By 7 décembre 2021 No Comments

Le Conseil constitutionnel vient de publier le commentaire de sa décision du 23 septembre dernier (n°2021-931 QPC) aux termes de laquelle il a jugé que le texte de l’article L. 4622-6, alinéa 2, du code du travail, tel qu’interprété par la Cour de cassation dans son arrêt du 19 septembre 2018, est conforme à la Constitution.

Le Conseil avait jugé dans sa décision de septembre dernier que, dès lors que les dispositions de l’article L. 4622-6, alinéa 2, du code du travail « soumettent tous les employeurs à la même règle de calcul des effectifs […] ce faisant, elles n’instituent, par elle[s]-même[s], aucune différence entre les employeurs ».

Dans son commentaire récemment paru le Conseil revient, avec beaucoup de didactisme, sur l’explicitation de son refus de reconnaître une atteinte au principe d’égalité des citoyens devant la loi. L’inégalité reprochée était le fait que l’obligation légale de calcul de la cotisation à une association de services de santé au travail interprofessionnel (SSTI) en fonction des seuls effectifs en équivalent temps plein revient à faire supporter aux employeurs de salariés à temps complet un coût supérieur à celui supporté par les employeurs de salariés à temps partiel.

Peu importe, indique le Conseil, que soient ou non engendrées en pratique des situations inégalitaires entre les adhérents, du moment que la règle légale est bien la même pour tous.

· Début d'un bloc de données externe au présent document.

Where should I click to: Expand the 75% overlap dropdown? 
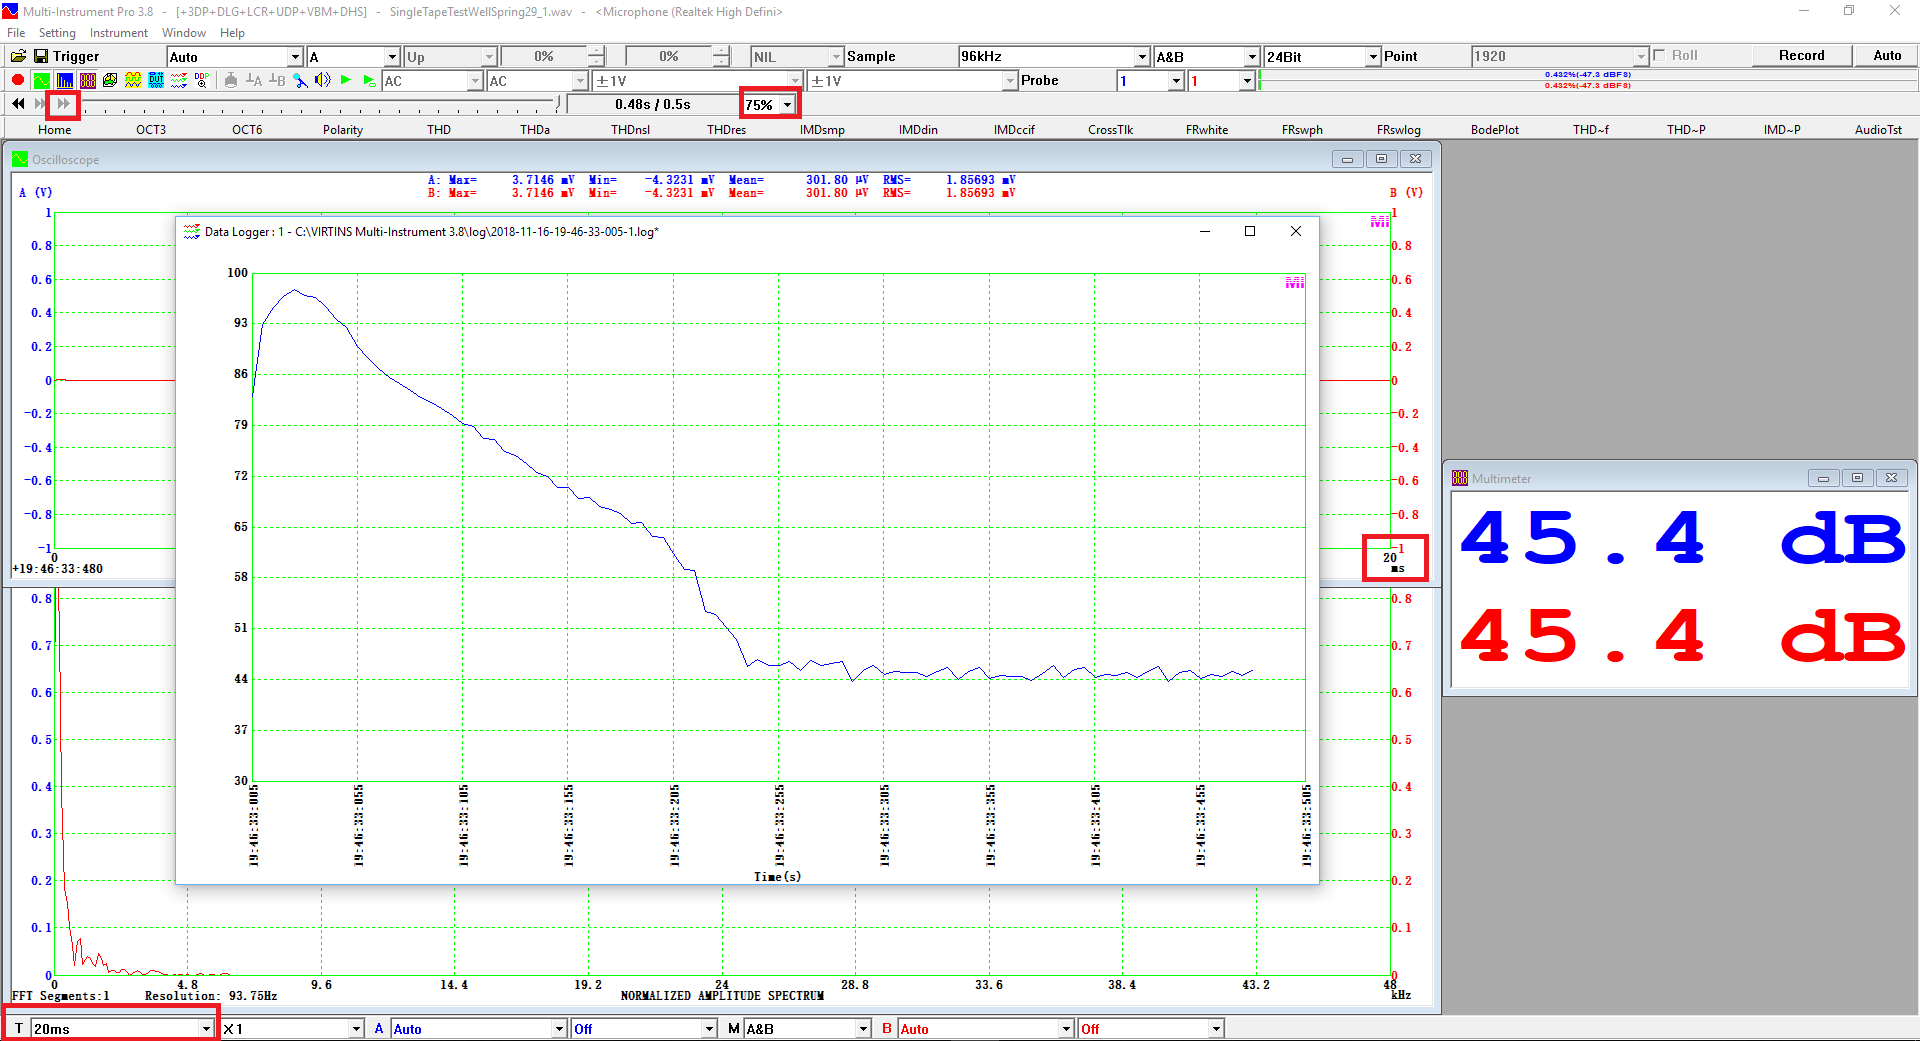[x=787, y=105]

En d’autres termes, du moment que le principe d’égalité formelle est respectée… peu importe la question de l’équité.

UNE SURPRISE

Plus surprenant en revanche est le constat, dans le commentaire du Conseil constitutionnel, de la totale absence d’explicitation du rejet du moyen tiré de l’atteinte à la liberté d’association et à son corollaire, l’autonomie budgétaire des associations. L’argumentaire du Conseil se limite à l’affirmation que « les dispositions contestées […] ne méconnaissent [pas] la liberté d’association » …

Seul son statut de juridiction suprême et en dernier ressort autorise le Conseil à un tel laconisme ; il n’en demeure pas moins regrettable au regard du droit de la santé au travail, de la liberté d’association, et de la bonne administration de la justice.

UN ESPOIR

Certes la décision du Conseil constitutionnel est une décision en dernier ressort, mais elle n’est pas sans recours ; deux pistes pour un espoir de changement du statu quo :

  • d’une part, si dans l’ordre juridictionnel français le Conseil constitutionnel est la juridiction ultime, il n’en reste pas moins que dans l’Union européenne le droit ne s’arrête pas aux frontières nationales : en l’occurrence, la Cour de justice de l’Union européenne (CJUE) peut encore être saisie d’une question préjudicielle en interprétation au regard de la Convention européenne des droits de l’homme et de la Charte des droits fondamentaux de l’Union européenne ;
  • d’autre part, quand bien même le Conseil constitutionnel n’a pas censuré l’interprétation de la Cour de cassation, cette dernière demeure toujours libre d’opérer un revirement de sa jurisprudence (qui se limite en réalité à une seule décision) ; or un tel revirement n’est pas rare lorsqu’une nouvelle loi vient trancher un débat juridique antérieur dans un sens contraire à sa jurisprudence, comme vient de le faire la loi du 2 août 2021 pour renforcer la prévention en santé au travail.